En récupérant cet appartement de la Richard Sorge
Strasse,( ex rue de Tilsitt, il y a encore un cinéma d'essai à ce nom) j'ai
aussi ouvert une boutique de brocante Rosa Luxemburg Strasse, une
brocante de vieux papiers, de cartes postales, de correspondances abandonnées,
jetées, à demi-effacées, d'albums de photographies de famille, de collections
de timbres, de vieilles quittances, de factures, des carnets de compte ou
d'adresses. Je collectionne aussi les plaques des militants des brigades internationales
qu'on est en train de déboulonner partout dans Berlin. Elles atterrissent chez
moi. J'ai tout quitté quand j'ai gagné à la loterie. Je suis venue ici à
Berlin." Mais t'es dingue", me disaient mes amis. "A Berlin,
mais quelle horreur!" Après, ils ajoutaient : "c'est vrai que tu es
née à Berlin, mais tout de même, tu es une Juive-Allemande et non une
Allemande!" et ils me faisaient une gueule comme ça. D'abord, je ne suis
pas Allemande. Pas question de récupérer ma nationalité. Le passeport français
me suffit. D'ailleurs, les juifs ici ne se considèrent plus comme des
juifs-Allemands avec ou sans trait d'union. Ce sont des juifs en Allemagne.

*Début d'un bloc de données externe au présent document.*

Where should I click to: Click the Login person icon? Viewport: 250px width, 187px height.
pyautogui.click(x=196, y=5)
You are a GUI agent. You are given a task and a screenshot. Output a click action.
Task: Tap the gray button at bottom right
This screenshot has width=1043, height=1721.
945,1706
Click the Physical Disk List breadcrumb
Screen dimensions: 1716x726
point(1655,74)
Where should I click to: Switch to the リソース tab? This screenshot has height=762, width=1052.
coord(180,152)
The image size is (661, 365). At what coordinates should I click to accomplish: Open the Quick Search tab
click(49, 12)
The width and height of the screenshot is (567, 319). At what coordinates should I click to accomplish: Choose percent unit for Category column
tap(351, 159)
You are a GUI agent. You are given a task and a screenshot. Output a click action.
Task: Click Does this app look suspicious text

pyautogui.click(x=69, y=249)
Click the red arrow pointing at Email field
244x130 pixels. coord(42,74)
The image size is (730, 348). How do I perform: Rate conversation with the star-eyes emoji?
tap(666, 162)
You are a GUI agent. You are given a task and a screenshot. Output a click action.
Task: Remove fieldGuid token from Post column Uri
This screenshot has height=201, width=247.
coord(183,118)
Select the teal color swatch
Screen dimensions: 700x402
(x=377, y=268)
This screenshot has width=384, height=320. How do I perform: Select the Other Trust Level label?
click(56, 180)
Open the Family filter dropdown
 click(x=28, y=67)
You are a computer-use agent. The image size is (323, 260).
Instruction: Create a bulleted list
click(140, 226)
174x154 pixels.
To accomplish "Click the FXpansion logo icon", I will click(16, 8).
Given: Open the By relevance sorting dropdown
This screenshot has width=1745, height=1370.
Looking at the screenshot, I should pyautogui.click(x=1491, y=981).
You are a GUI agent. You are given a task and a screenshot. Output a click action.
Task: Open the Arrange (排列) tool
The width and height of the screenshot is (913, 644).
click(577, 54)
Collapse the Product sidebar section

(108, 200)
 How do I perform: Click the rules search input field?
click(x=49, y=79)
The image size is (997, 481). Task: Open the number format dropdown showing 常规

Nuance! Ensuite, je n'ai jamais perdu la langue. Avant notre départ de Berlin,
mon père me chantait toujours une mélodie sur les paroles d'un poème de H.
Heine où il était question d'un palmier qui rêvait à un sapin au loin, et cette
chanson, c'est en allemand qu'il la fredonnait. Je l'aimais beaucoup et je la
récitais pour moi-même en accentuant toutes les syllabes sans comprendre tous
les mots. C'était mélodieux, mélancolique, triste à l'image des déserts ou des
forêts nordiques. Cela me faisait rêver. J'ai retrouvé récemment ce poème en
français dans Roland Barthes par Roland Barthes.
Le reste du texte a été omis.